▶ _Material for this exercise_:

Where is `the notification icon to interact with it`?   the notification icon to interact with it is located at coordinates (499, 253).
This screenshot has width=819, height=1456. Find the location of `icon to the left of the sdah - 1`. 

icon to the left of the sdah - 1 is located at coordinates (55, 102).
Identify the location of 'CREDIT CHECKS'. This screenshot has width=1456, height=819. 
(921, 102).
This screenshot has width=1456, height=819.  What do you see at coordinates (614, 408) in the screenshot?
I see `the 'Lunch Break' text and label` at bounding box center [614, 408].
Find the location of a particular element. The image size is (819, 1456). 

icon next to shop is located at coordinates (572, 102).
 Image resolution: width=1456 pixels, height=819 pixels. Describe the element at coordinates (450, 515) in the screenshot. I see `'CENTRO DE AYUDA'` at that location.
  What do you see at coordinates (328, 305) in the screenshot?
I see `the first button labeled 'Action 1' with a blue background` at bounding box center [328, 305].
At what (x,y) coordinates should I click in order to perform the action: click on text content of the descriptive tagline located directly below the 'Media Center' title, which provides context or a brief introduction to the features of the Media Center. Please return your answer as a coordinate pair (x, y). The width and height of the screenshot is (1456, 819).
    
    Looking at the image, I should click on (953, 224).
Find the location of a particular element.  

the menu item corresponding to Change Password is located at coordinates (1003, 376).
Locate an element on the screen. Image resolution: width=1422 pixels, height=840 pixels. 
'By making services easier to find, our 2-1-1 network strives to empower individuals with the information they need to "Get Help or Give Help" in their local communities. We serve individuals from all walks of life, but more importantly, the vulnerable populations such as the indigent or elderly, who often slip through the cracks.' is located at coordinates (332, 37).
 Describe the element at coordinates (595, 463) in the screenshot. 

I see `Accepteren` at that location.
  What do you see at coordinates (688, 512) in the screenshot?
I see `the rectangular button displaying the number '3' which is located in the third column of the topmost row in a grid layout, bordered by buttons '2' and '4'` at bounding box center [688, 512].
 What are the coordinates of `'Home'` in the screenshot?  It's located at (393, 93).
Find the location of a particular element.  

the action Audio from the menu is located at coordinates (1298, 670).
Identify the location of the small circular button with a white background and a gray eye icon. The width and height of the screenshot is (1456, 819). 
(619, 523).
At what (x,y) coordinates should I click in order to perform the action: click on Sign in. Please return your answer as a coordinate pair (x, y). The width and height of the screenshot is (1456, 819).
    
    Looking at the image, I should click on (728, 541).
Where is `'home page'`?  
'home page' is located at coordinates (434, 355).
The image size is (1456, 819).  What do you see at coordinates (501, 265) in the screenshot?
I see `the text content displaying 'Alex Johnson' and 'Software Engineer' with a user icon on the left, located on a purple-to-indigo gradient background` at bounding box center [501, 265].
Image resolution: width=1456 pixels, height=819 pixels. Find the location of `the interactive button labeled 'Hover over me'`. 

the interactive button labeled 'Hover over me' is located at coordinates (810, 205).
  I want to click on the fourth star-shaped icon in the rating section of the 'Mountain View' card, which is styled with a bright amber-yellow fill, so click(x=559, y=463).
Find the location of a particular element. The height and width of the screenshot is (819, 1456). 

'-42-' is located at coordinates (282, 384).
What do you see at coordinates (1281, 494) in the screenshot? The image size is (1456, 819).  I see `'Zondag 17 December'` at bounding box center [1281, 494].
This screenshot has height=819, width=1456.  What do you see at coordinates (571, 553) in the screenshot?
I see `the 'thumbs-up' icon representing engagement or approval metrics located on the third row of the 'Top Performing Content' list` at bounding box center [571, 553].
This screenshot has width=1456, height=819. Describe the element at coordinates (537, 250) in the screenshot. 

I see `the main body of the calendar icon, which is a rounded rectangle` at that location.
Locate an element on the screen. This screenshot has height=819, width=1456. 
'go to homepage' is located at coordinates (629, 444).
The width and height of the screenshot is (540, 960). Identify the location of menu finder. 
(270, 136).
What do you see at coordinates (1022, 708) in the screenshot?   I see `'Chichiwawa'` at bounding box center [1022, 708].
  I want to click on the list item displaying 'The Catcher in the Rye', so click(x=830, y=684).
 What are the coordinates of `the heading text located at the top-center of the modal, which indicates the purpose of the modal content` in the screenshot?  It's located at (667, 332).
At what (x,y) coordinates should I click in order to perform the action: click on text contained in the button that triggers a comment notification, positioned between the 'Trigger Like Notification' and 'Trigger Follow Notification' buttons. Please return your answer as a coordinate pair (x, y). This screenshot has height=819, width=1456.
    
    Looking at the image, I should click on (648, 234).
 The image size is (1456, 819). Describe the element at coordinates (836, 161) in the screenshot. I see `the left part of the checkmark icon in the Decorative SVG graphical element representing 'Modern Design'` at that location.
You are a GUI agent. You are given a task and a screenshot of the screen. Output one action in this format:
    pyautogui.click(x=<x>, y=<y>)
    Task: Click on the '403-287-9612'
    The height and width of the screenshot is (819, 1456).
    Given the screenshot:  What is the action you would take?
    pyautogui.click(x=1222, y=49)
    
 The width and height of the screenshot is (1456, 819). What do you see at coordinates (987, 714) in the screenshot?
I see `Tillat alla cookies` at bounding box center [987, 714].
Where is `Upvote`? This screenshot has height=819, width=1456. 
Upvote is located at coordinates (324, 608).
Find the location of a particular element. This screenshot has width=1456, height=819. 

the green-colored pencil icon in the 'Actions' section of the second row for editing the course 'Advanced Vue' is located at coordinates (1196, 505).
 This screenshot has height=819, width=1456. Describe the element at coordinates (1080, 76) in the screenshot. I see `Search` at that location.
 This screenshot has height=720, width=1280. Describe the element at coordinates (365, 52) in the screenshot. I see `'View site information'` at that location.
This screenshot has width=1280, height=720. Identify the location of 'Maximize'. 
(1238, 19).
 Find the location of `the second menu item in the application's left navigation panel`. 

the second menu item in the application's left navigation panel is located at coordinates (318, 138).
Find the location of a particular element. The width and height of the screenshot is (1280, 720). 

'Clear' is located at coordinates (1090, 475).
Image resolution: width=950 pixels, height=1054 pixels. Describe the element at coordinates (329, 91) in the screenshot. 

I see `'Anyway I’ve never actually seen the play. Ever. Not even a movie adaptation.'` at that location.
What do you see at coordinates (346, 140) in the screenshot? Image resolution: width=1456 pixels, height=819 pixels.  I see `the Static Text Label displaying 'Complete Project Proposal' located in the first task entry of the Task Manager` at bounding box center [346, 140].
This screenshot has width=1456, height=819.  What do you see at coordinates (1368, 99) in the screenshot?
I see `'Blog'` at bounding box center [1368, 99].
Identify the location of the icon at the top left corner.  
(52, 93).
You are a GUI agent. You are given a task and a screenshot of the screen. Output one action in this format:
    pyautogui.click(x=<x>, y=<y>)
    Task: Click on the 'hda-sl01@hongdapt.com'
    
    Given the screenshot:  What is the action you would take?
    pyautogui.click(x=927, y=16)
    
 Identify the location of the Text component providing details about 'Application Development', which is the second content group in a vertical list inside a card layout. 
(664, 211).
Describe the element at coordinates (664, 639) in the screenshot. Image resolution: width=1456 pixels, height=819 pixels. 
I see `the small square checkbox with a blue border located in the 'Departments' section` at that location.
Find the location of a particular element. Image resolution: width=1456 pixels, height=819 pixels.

▶ _Written problem_:
Which lines in the records above contain the word "item"? Show each of them in full.

▶ _Output of the exercise_:
the menu item corresponding to Change Password is located at coordinates (1003, 376).
  I want to click on the list item displaying 'The Catcher in the Rye', so click(x=830, y=684).
 Find the location of `the second menu item in the application's left navigation panel`. 
the second menu item in the application's left navigation panel is located at coordinates (318, 138).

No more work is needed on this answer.